Eating Crab – A Review

Forgive me Mother Nature for I have sinned, I have tortured one of your kin. My forays into seafood cuisine have thus far been wholly satisfying to the mind, body and soul: with the exception of once having to gut a mackerel and clean out a squid after having forgot the fishmonger to do the dirty work for me (get rid of the head so I don’t have to look into its eyes when I eat it! I might as well yell at them every time I buy a fish), my daily visits to the seafood market haven’t yet presented me with any great moral dilemma, let alone culinary dilemma – just add salt all the fishmongers tell me for any sea monster they hand me – until today, when I left the market with a kilo of live crabs in toe. When I put them in the fridge for a few hours to go out for a stroll, I expected them, or I hoped them, to be dead by the time I got back, but they were only in a wintery slumber. I then realised with horror that I would have to do the deed and boil these sea-spider creatures alive: I repeat, boil them alive.

I think that by the time I threw the poor things into a tin pot they realised what was happening: they begun trying to climb the unscalable walls, with their pincers pinching to the heavens, when I begun pouring water into the pot. Even though I put a lid on the pot so I didn’t have to see them suffer, I could hear their crawling around in the tip pot intensify with every half minute, rising to a maddening clamber of claws futilely searching for an escape. Mid tomato I stopped chopping and thought maybe I should stop this madness and let them free – ‘but to where?’ was my excuse. But soon it was all too late anyway, the smell of seafood had already flooded the kitchen and the ticking of their claws against the walls of the pot had ceased: it had been done…

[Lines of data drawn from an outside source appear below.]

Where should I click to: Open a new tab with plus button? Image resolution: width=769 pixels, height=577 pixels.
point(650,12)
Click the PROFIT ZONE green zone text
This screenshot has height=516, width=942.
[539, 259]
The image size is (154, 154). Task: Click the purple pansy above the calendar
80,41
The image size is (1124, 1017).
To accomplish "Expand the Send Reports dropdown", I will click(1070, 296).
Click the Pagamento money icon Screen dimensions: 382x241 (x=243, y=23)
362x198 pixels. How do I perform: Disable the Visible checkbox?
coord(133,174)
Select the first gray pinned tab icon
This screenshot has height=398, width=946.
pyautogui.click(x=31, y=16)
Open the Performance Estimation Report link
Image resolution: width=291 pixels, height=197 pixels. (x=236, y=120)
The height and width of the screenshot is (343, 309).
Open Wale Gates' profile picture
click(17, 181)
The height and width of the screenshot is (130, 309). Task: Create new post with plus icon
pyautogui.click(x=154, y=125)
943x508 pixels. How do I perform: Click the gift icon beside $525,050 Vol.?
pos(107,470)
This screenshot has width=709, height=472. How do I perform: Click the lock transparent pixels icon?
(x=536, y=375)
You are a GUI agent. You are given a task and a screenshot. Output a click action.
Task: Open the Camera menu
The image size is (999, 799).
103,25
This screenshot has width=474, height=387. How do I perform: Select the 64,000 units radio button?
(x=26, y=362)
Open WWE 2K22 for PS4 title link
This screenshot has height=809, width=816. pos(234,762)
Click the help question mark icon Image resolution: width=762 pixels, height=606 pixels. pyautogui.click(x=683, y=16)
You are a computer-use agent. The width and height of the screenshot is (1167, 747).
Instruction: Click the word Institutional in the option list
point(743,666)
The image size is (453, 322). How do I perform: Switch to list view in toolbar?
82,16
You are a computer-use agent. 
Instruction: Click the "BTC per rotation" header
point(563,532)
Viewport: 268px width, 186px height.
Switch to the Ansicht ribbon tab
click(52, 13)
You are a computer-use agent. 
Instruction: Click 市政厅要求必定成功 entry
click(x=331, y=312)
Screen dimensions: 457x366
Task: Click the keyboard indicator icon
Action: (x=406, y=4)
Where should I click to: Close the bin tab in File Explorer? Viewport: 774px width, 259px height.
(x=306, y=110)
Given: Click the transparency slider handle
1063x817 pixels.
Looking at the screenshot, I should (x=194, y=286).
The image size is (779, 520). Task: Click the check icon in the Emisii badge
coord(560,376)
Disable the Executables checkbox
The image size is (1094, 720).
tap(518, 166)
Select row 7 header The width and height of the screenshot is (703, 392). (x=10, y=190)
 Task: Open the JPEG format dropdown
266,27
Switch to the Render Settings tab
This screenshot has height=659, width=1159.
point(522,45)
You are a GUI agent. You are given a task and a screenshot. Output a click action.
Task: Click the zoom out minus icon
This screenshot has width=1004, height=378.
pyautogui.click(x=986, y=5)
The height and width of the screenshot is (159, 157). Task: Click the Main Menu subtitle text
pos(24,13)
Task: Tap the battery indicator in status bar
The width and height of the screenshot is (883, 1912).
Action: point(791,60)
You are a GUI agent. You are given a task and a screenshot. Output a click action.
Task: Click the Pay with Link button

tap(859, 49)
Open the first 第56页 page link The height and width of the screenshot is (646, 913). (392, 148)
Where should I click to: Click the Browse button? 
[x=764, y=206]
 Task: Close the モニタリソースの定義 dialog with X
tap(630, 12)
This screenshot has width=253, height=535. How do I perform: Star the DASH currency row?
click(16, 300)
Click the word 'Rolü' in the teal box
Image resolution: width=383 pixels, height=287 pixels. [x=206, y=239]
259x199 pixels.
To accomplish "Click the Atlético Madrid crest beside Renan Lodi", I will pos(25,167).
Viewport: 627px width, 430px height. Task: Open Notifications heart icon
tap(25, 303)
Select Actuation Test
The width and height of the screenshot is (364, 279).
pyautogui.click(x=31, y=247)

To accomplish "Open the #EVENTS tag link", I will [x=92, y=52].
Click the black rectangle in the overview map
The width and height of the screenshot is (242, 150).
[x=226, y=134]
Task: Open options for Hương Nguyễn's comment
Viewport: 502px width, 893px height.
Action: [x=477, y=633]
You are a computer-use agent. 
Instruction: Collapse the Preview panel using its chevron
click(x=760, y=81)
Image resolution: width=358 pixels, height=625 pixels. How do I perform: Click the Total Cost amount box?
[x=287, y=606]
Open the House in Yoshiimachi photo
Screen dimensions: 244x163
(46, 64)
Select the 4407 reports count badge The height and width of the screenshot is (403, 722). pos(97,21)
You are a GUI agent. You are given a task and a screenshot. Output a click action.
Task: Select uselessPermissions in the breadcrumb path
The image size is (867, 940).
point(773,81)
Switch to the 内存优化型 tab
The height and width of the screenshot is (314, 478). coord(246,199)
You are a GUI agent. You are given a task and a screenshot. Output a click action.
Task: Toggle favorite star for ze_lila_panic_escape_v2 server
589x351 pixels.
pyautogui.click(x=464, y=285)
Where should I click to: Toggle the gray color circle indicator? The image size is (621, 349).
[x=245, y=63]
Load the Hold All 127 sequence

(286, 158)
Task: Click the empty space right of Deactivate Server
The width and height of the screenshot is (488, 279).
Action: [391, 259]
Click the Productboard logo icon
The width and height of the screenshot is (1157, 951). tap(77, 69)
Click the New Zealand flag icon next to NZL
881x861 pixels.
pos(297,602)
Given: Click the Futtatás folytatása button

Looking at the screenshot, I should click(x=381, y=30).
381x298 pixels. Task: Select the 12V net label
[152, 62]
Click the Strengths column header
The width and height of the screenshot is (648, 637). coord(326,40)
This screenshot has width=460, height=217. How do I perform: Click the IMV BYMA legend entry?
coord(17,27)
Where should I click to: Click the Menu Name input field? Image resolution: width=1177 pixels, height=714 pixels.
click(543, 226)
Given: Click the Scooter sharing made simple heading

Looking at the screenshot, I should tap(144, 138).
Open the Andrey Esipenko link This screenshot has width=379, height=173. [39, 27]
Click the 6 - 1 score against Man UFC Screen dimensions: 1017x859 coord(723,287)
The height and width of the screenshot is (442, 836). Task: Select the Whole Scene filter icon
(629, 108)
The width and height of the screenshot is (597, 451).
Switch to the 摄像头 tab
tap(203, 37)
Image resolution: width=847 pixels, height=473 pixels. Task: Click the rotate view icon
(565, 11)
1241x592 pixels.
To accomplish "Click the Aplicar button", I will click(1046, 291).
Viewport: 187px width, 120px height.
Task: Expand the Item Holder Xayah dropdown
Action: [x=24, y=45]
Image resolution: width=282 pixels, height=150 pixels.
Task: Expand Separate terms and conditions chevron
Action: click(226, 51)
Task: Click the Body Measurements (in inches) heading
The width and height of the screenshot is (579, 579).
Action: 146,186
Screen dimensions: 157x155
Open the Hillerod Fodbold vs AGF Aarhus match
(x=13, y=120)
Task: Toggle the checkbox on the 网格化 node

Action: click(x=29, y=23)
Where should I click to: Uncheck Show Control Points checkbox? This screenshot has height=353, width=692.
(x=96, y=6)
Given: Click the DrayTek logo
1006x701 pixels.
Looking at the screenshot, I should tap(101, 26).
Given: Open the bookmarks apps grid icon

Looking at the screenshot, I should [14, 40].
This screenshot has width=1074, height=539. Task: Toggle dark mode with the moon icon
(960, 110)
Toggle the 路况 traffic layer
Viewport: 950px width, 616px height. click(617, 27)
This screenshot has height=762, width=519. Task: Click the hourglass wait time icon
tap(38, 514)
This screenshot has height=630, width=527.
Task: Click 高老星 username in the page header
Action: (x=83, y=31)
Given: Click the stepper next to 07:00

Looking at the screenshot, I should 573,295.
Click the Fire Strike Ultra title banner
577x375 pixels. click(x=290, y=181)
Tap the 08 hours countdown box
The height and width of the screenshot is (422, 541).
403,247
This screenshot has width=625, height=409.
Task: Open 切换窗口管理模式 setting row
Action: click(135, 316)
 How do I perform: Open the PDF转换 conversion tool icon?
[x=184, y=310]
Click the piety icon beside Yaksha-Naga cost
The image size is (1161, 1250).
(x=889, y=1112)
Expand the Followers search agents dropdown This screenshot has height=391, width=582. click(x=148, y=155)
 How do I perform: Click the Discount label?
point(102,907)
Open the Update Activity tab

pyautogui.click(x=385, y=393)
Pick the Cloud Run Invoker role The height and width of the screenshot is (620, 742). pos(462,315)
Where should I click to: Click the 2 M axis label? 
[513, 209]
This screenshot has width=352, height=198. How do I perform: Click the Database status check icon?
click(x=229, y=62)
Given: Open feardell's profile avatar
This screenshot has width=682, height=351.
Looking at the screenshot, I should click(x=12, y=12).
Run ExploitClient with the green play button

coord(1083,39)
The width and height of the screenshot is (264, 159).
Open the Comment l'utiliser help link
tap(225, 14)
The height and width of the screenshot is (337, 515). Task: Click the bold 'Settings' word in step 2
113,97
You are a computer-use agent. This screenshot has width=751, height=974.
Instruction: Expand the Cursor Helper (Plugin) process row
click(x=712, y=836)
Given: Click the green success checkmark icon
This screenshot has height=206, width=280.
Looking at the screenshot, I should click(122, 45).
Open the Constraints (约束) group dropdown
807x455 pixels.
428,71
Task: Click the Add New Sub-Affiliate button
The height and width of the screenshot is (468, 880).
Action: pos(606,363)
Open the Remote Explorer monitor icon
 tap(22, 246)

Having moved on and prepared the tomato sauce my morale improved with the prospects of a delicious lunch on my roof in the sun: a bottle of oloroso, some nice bread, and a good book was my plan for the afternoon. But after having sucked the first leg dry I proceeded to open the things head – or is it its body? – what I expected was a delicious hunk of meat, but what I found was a disgusting mess of… god knows what: are they lungs? Where is the brain? What is that muddy goop? – I couldn’t go on, I closed the body-head and restricted myself to the legs: my hunger demanded I eat something, but their little boiled eyes and scolded arms sticking up into the air put me off and I felt like an alien out of, say, The War of the Worlds, – cold, cruel, calculating – feasting on the flesh of this poor innocent creature.

It is nice to be on top of the food chain, but to be a sentient, moral being up there is a daily dilemma. This experience with these little crabs has pushed me closer to vegetarianism than ever before. The only redeeming part of this whole experience was the fact that eating crab legs is a very slow process, so the two hours or so up on the roof has given me an early tan, but the trauma done to my skin cells is nothing compared to the trauma done to my heart when hearing them crawl madly around in the pot and then opening the body-head to see the mess that I had made. I give it one star.

Post Script: In my defense I would like to say that before boiling these poor things alive I didn’t know that I was supposed to heat the water first and then pop them gently and affectionately into their one hundred degree boiling chamber of death.